Illustration avec un cette manchette du mythique quotidien satirique "Le Canard Enchaîné" qui se pose la question: «Pourquoi sauver encore le dictateur du Tchad?».

La réponse à cette interrogation découle d’une certitude géostratégique sans faille: «à l’Elysée, dans les états-majors, Idriss Déby est qualifié de fidèle allié, voire de moindre mal depuis vingt ans».

Plus loin, le journal lève un coin du voile sur l’ampleur de l’opération militaire de la semaine dernière: «l’intervention française contre la colonne de rebelles tchadiens qui fonçait sur N’Djamena, la capitale du pays, a été bien plus importante que ne l’ont admis l’état-major des armées et le Premier ministre, Edouard Philippe, toujours gêné aux entournures quand une opération militaire se révèle peu glorieuse.

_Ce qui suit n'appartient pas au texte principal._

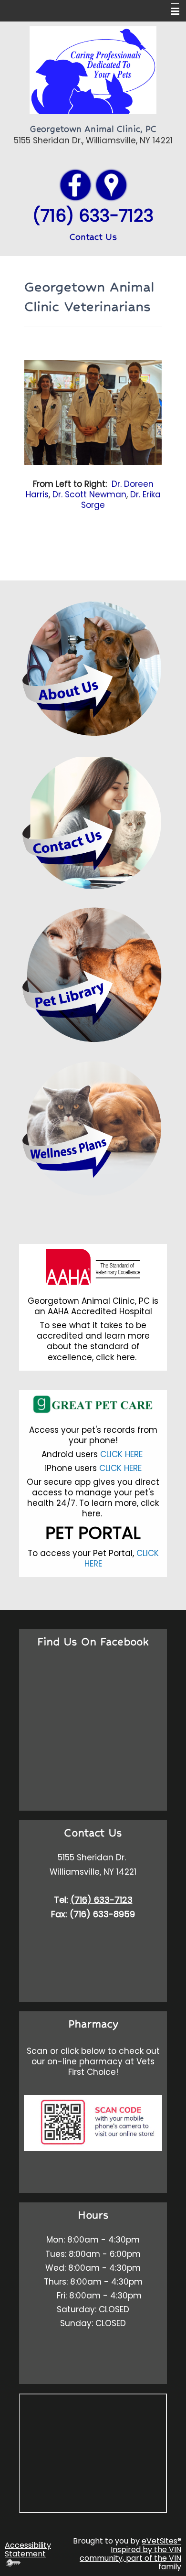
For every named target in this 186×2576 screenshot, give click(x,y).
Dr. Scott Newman (89, 494)
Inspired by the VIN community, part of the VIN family (130, 2558)
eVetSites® (161, 2540)
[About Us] (93, 668)
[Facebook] (75, 184)
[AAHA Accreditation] (93, 1267)
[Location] (111, 184)
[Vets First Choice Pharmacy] (93, 2122)
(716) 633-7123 (102, 1900)
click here (115, 1357)
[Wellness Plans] (93, 1128)
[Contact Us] (93, 821)
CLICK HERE (122, 1454)
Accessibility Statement (28, 2549)
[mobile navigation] (171, 11)
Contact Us (93, 237)
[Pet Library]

Pendant 5 jours, du 3 au 7 février, ces combattants de l’Union des forces de résistance (UFR) ont essuyé les raids de 7 Mirages 2000 (basés à N’Djamena et à Niamey au Niger), une vingtaine de frappe admet l’état-major avec une certaine modestie».

La France ne veut pas laisser le Tchad d’Idriss Déby, un allié, portant la casquette de champion de la lutte contre le terrorisme au Sahel, sombrer dans une espèce de chaos à la libyenne. Cela se comprend.

Cependant, les derniers événements survenus dans ce pays ressemblent fort à un dépassement de mission de la force «Barkhane» et la France est entraînée dans une guerre entre un dictateur et une rébellion, dans la pure tradition tchadienne, dont l’histoire est hantée par la violence politique.

L’armée française se retrouve finalement dans la posture de défense d’un régime «prédateur et corrompu, qui ne laisse aucune possibilité d’alternance démocratique» se désolent de nombreux analystes.